Estoy preocupado por no saber si ha recibido usted mi respuesta a lo que me proponía la carta que hizo el honor de escribirme el pasado mes de julio, en la que no hacía más que someter por entero mi persona y mis esfuerzos a lo que usted juzgue que es la voluntad de Dios en esta ocasión, lo mismo que en todas las demás.
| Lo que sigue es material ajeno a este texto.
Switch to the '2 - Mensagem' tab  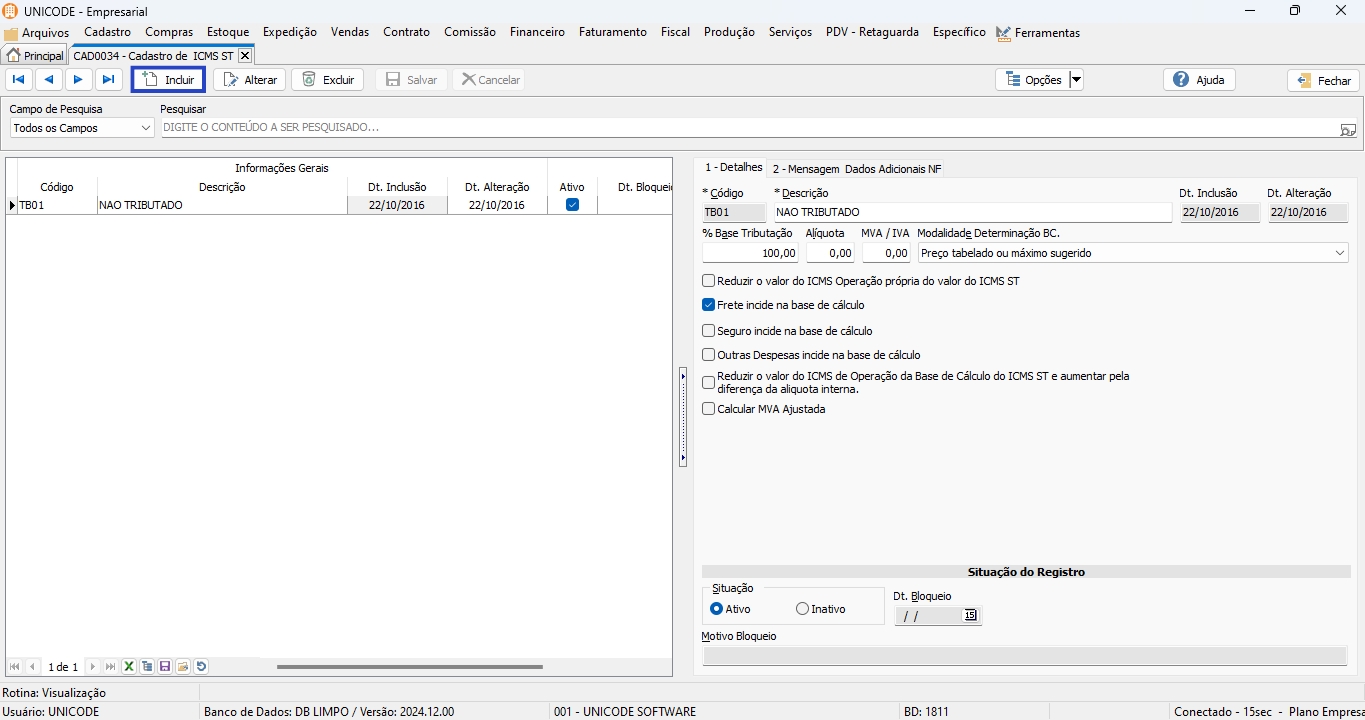click(x=805, y=169)
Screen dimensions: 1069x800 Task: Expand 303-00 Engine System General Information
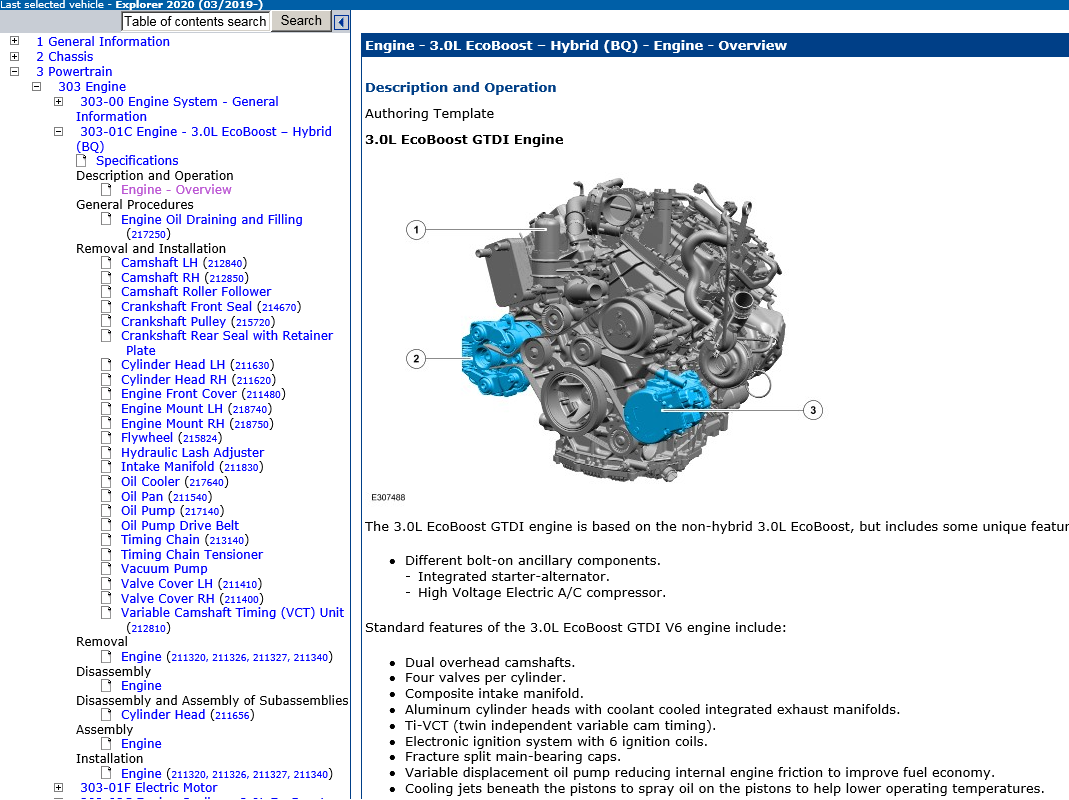pyautogui.click(x=58, y=102)
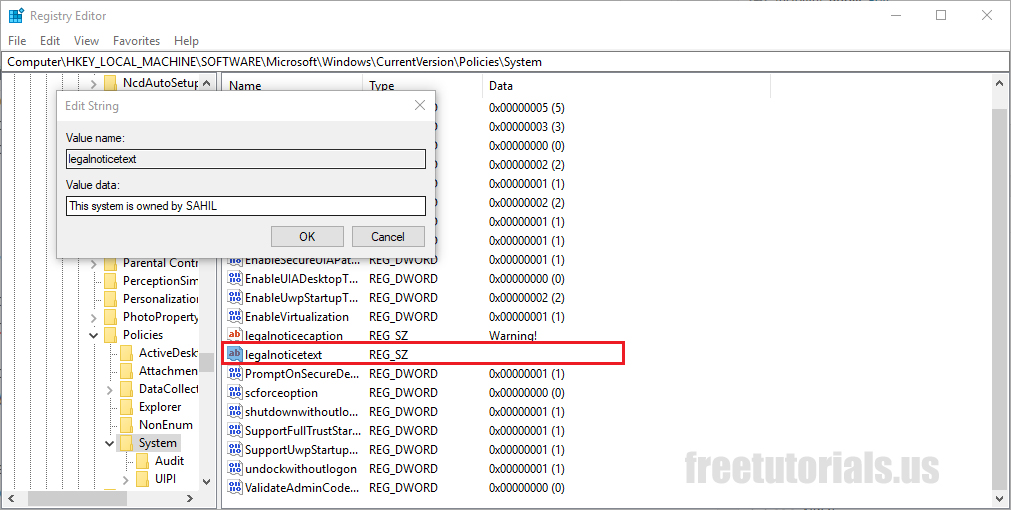Expand the UIPI key in tree
Screen dimensions: 1011x510
(126, 479)
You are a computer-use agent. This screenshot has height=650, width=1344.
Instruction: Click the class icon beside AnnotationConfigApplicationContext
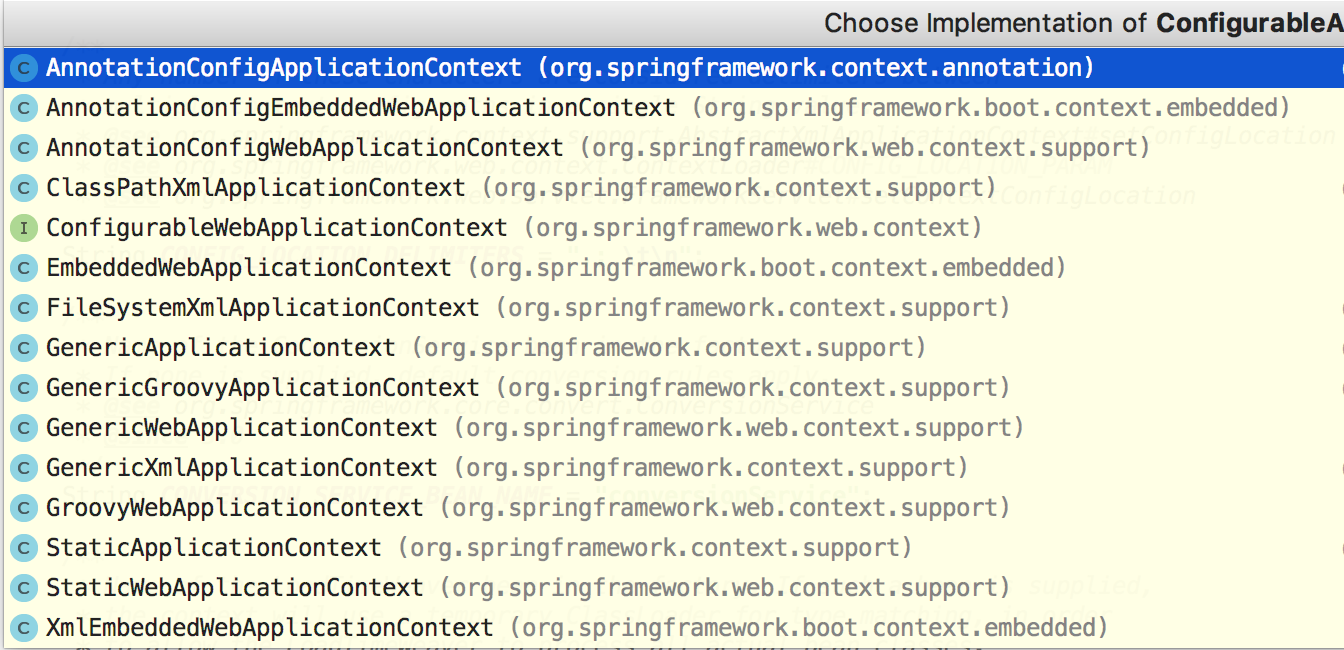(x=24, y=68)
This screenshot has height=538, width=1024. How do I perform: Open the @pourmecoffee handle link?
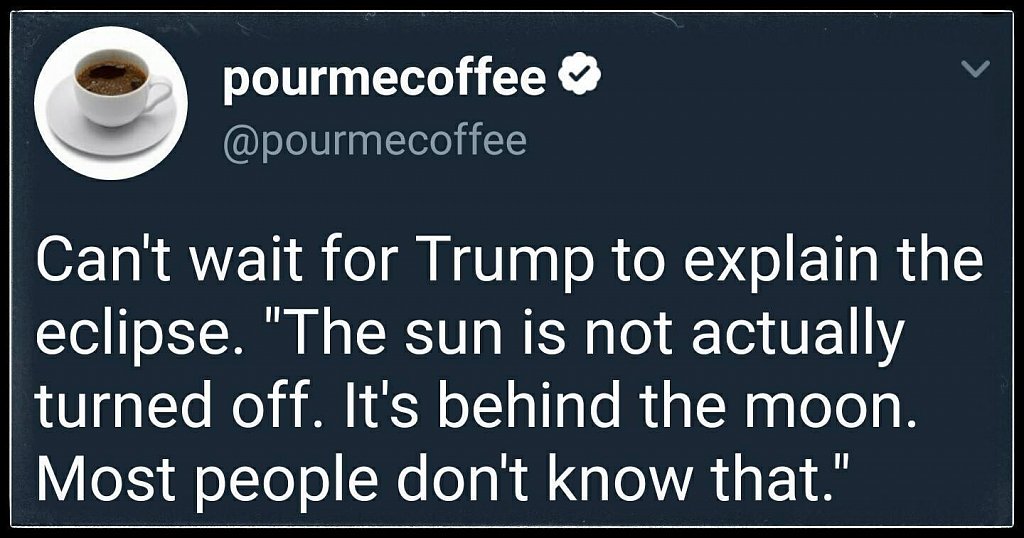click(373, 140)
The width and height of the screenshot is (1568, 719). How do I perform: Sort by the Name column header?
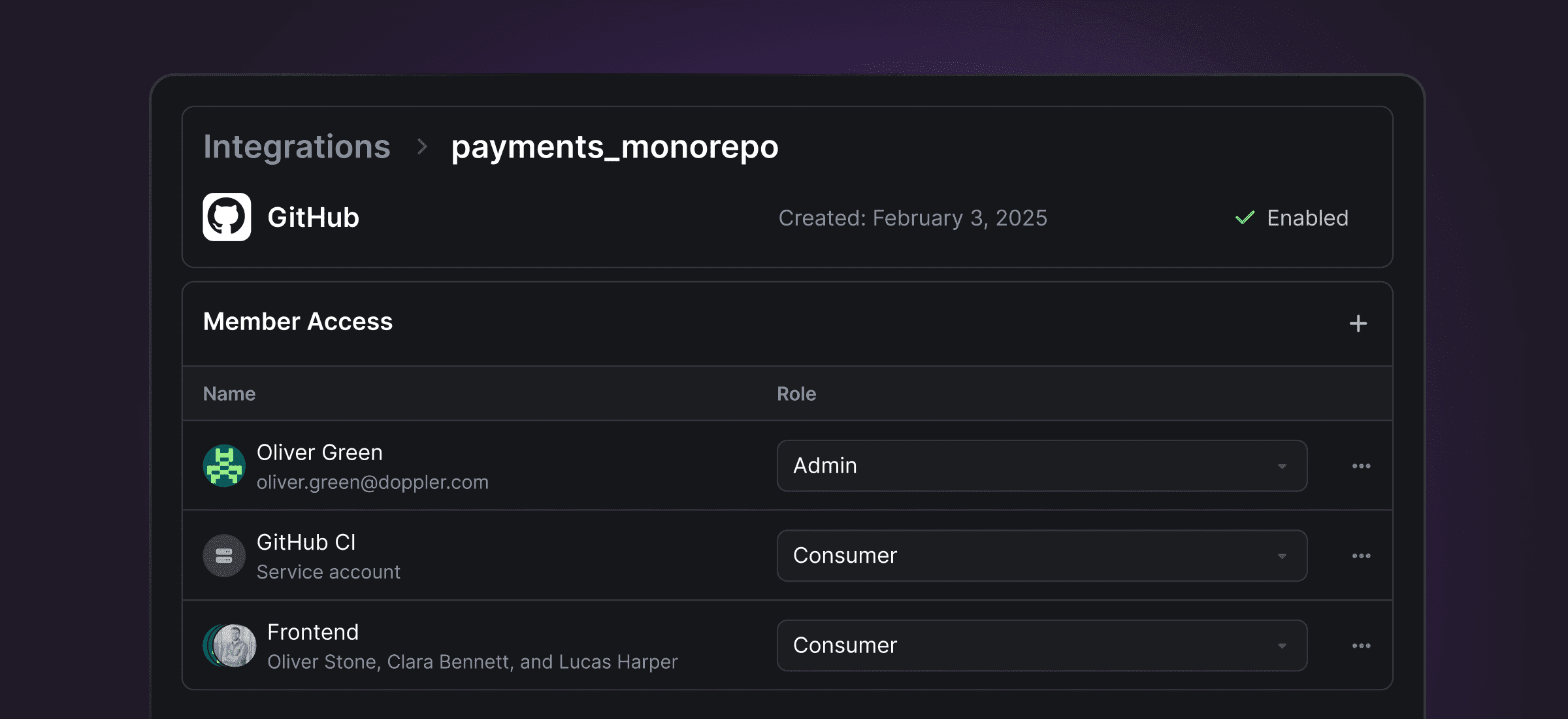click(x=229, y=393)
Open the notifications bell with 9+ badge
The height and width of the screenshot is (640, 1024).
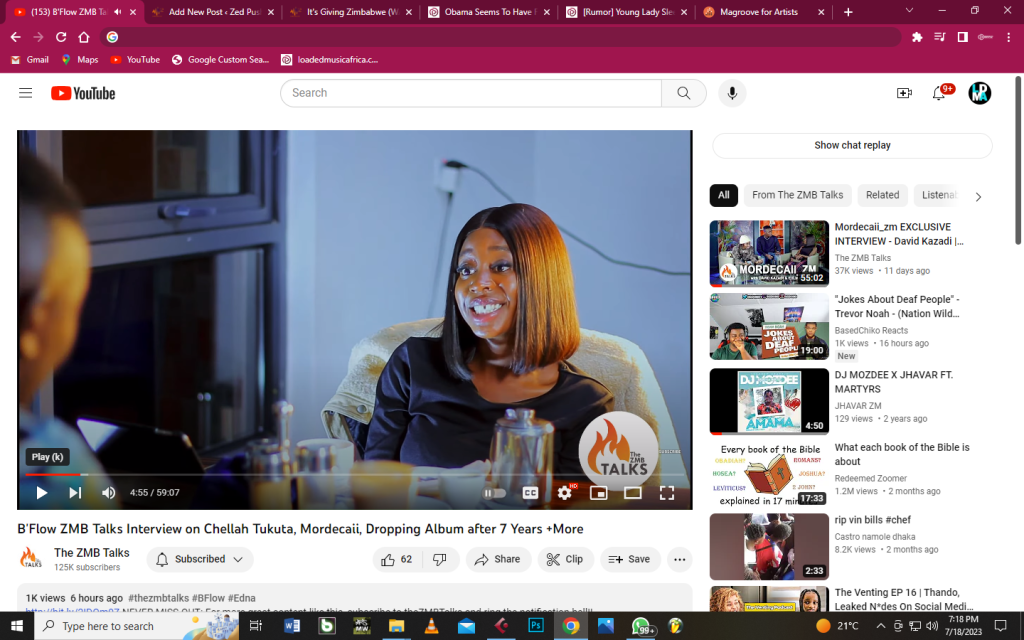(x=939, y=93)
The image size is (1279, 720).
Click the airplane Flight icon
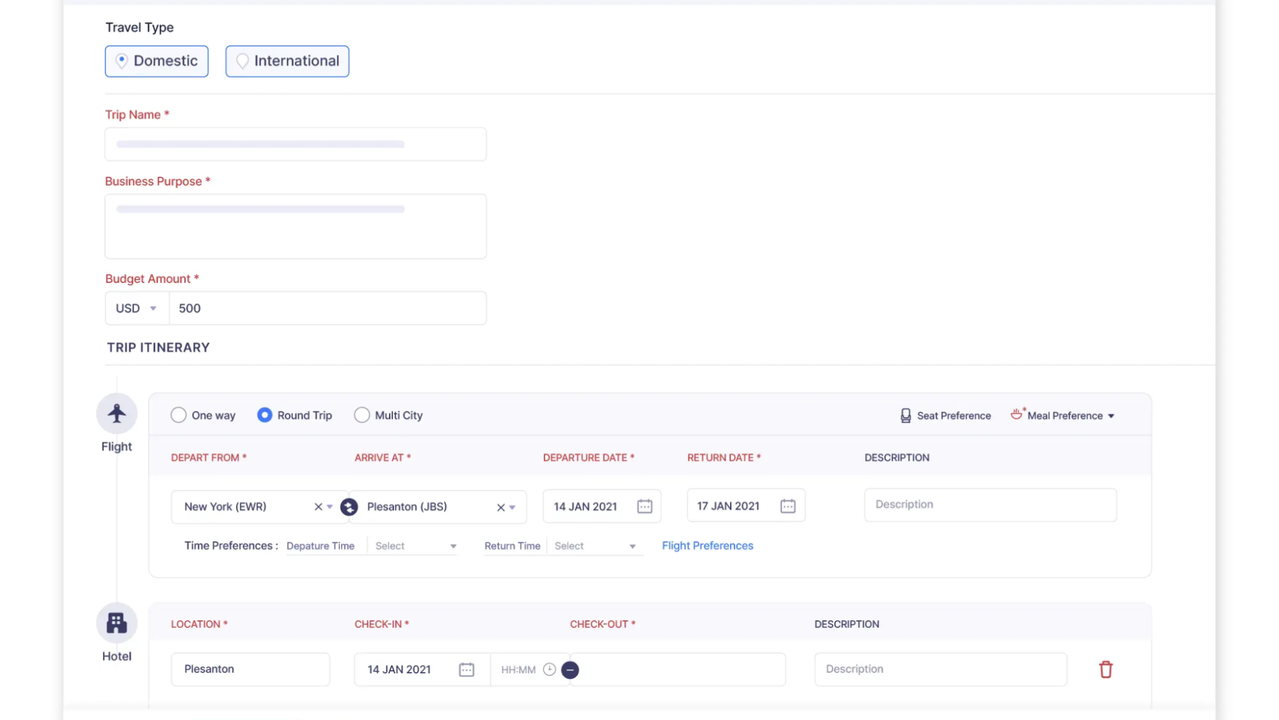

Para hacerle partícipe, en medio de sus muchas e importantes ocupaciones, de nuestras noticias, le diré que seguimos con nuestras reuniones de los sacerdotes de la diócesis y de otras diócesis cercanas que lo solicitan. Actualmente tengo una de treinta sacerdotes, que hacen los ejercicios espirituales en el obispado durante quince días con mucho fruto y edificación, mientras que algunos sacerdotes de la familia recorren las parroquias de la diócesis para reconocer en qué estado se encuentran desde la visita que les hicimos el año pasado y si se guarda lo que les ordenamos. Imploro sobre este pequeño trabajo y sobre los demás menudos proyectos que tenemos la ayuda de sus santas oraciones, ya que no puedo esperar, sin molestarle demasiado, la de sus consejos. Su caridad no le negará esta gracia a aquél que, a pesar de todo, sigue siendo siempre, en el amor del Salvador y de su santa Madre, su muy humilde y muy obediente servidor.
NICOLAS o[bispo] de Alet.
Alet, 18 de noviembre de 1644
Dirección: Al padre Vicente, superior general de la congregación de sacerdotes de la Misión, en San Lázaro. París.